In particular, we can use constraint synonyms for expressing hierarchies:

newtype Applicative' t = Applicative' { _apply :: forall a b. t (a -> b) -> t a -> t b }

type Applicative t = (Pointed t, Functor t, Class (Applicative' t))

Default instances can be specified with Class instances:

instance Class (Pointed' IO) where
    inst = Pointed' {
        _return = Prelude.return
    }

instance Class (Functor' IO) where
    inst = Functor' {
        _map = Prelude.fmap
    }

instance Class (Applicative' IO) where
    inst = Applicative' {
        _apply = Control.Monad.ap
    }

Alternate instances can be specified with plain old values:

-- An (idiotic) alternate instance.
dumbPointed :: Pointed' IO
dumbPointed = Pointed' {
    _return = \x -> undefined
}

Finally, we define the actual class functions:

return :: Pointed t => a -> t a
return = _return inst

map :: Functor t => (a -> b) -> t a -> t b
map = _map inst

(<*>) :: Applicative t => t (a -> b) -> t a -> t b
(<*>) = _apply inst

Usage is straightforward:

(<$>) :: Functor t => (a -> b) -> t a -> t b
(<$>) = map

sequence :: Applicative t => [t a] -> t [a]
sequence [] = return []
sequence (x:xs) = (:) <$> x <*> sequence xs

dumbReturn :: a -> IO a
dumbReturn x = with dumbPointed (return x)

ghci> return 3
3
ghci> dumbReturn 3
*** Exception: Prelude.undefined

Default Implementations

I've demonstrated how to mimic the basics, but we can go further.
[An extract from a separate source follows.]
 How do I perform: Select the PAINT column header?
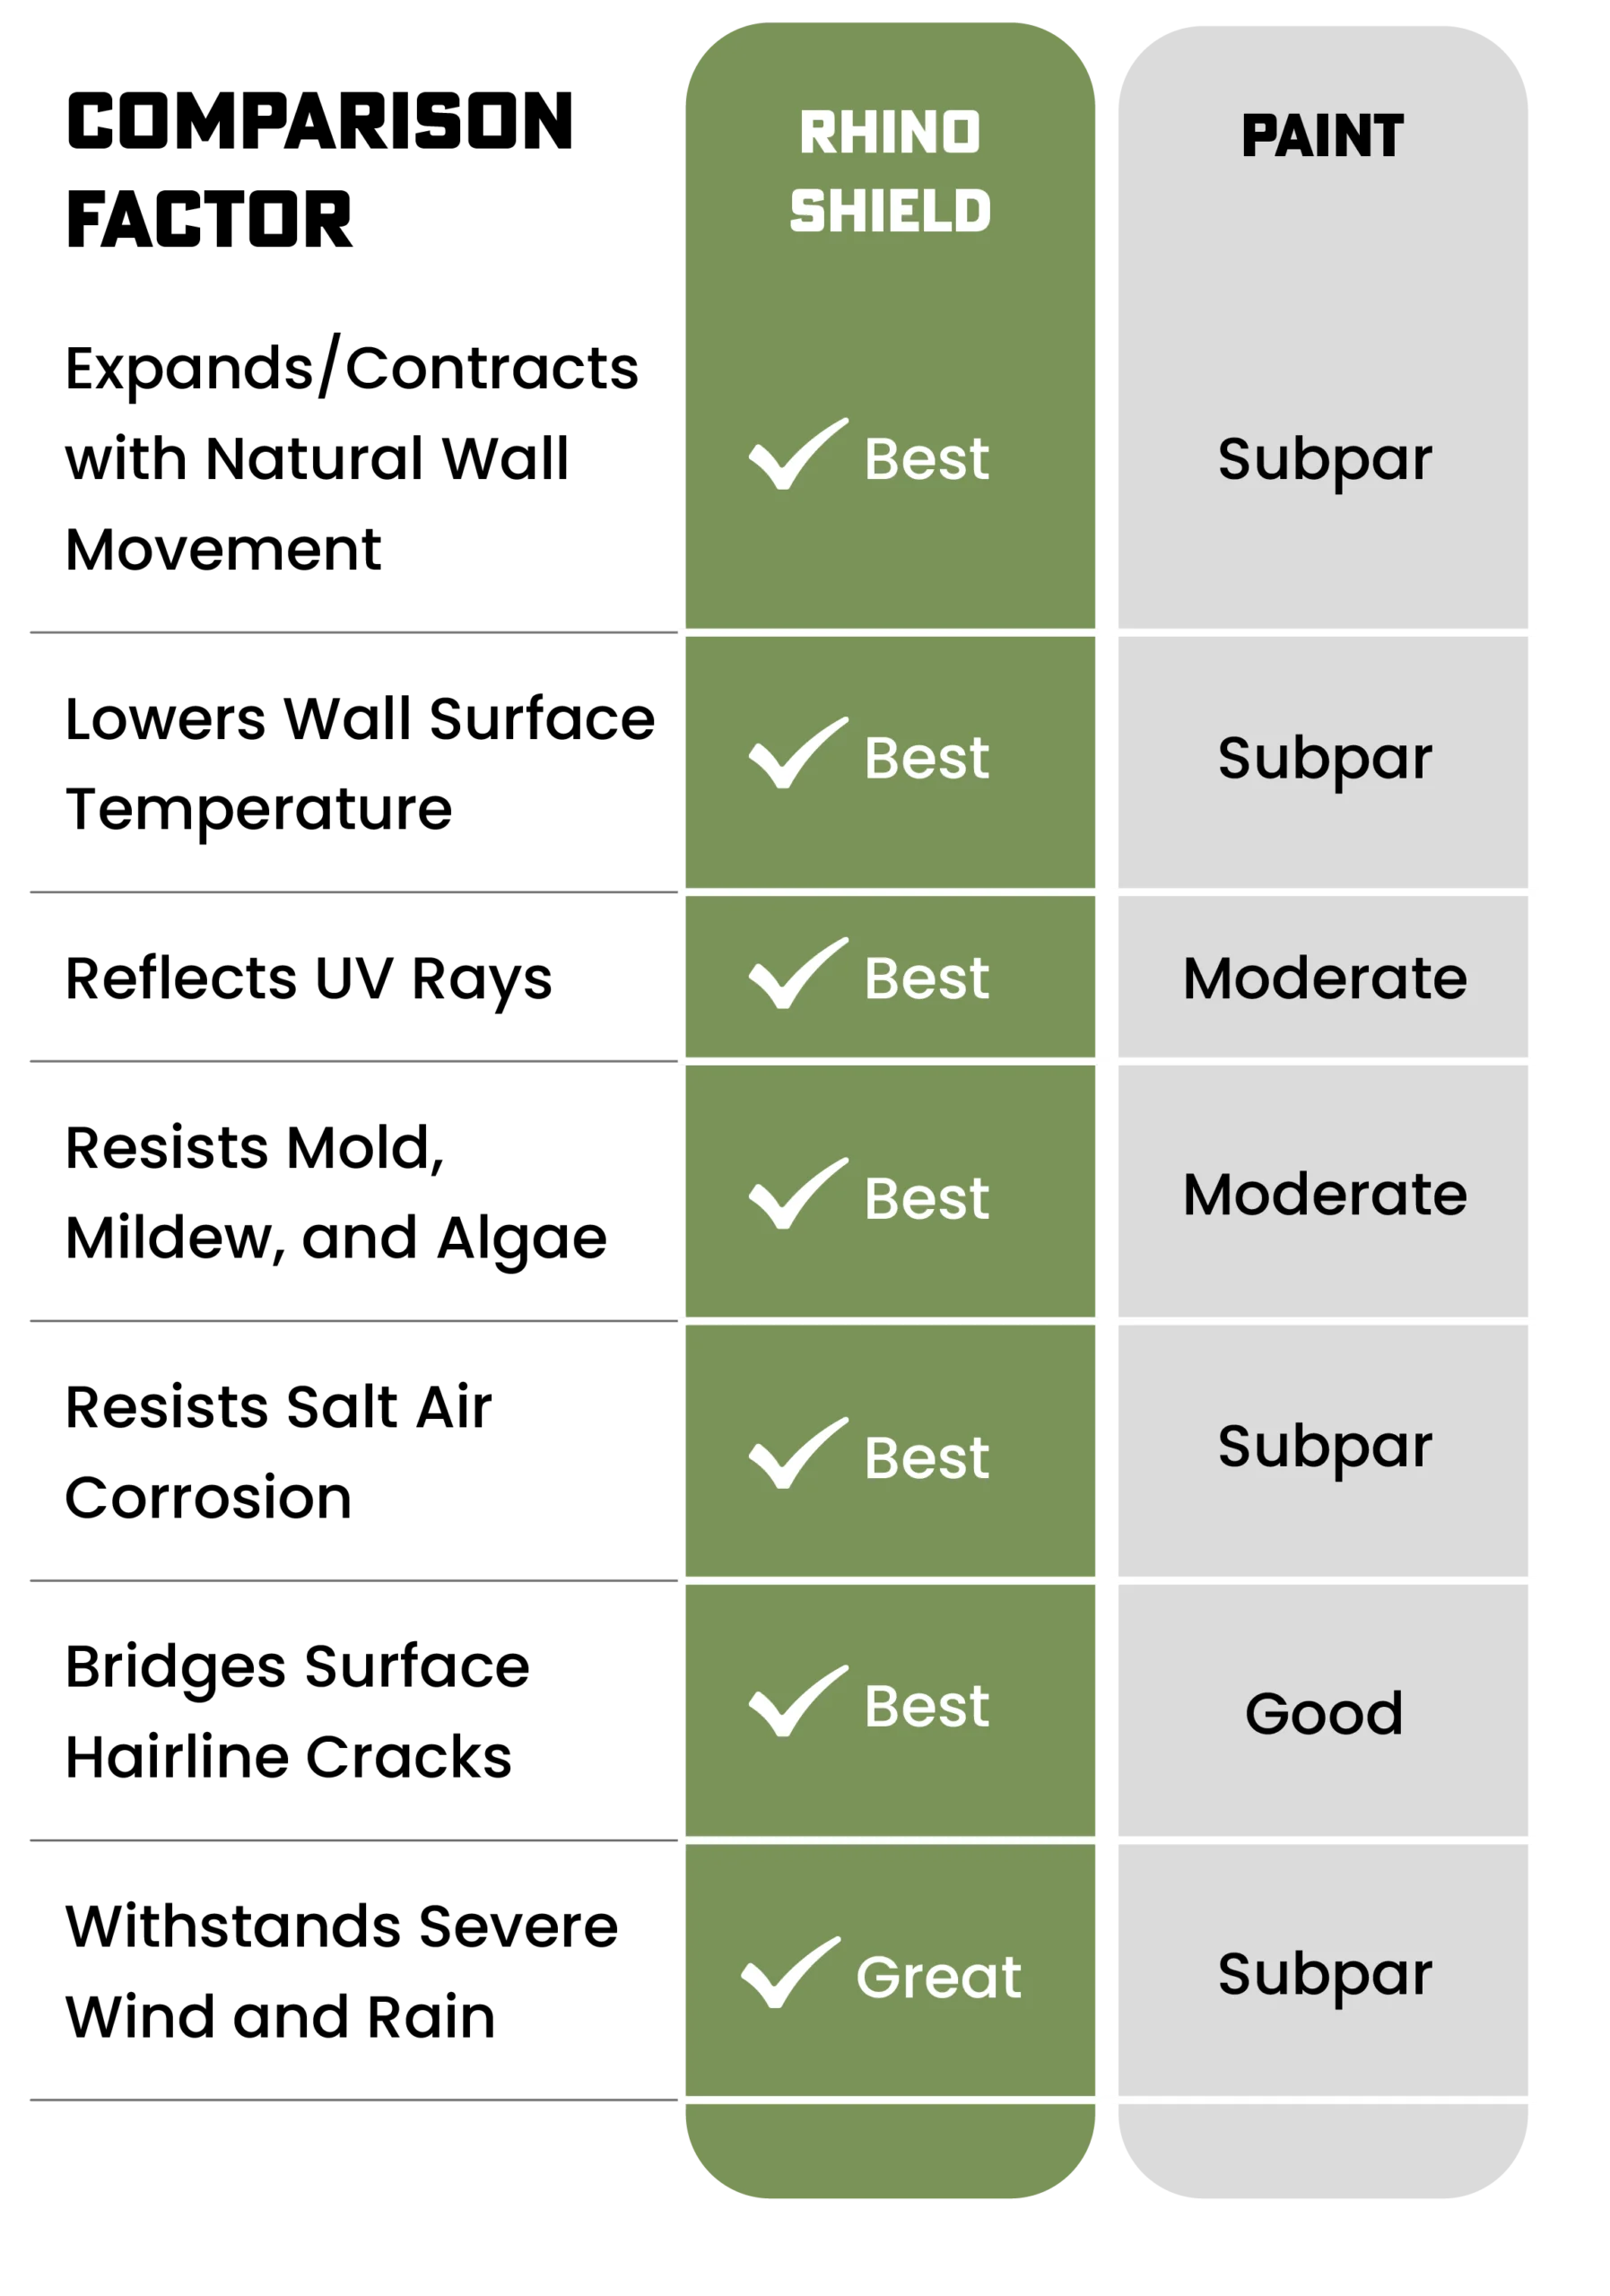pyautogui.click(x=1322, y=136)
Let's look at monads. Monads have two possible definitions: join and bind. Ideally, the Monad typeclass would include definitions for both:

class Applicative t => Monad t where
    bind :: (a -> t b) -> t a -> t b
    bind f x = join (map f x)

    join :: t (t a)
    join = bind id

I've provided default definitions for both functions, so the client code only has to implement one function. However, there's nothing stopping someone from implementing neither of them.

instance Monad FooBar

Obviously, we would get an infinite loop if we tried to use this instance. With our new approach, we can avoid this:

(As a side note, GHC 7.7+ has a MINIMAL pragma, which solves this problem. But that's currently unreleased...)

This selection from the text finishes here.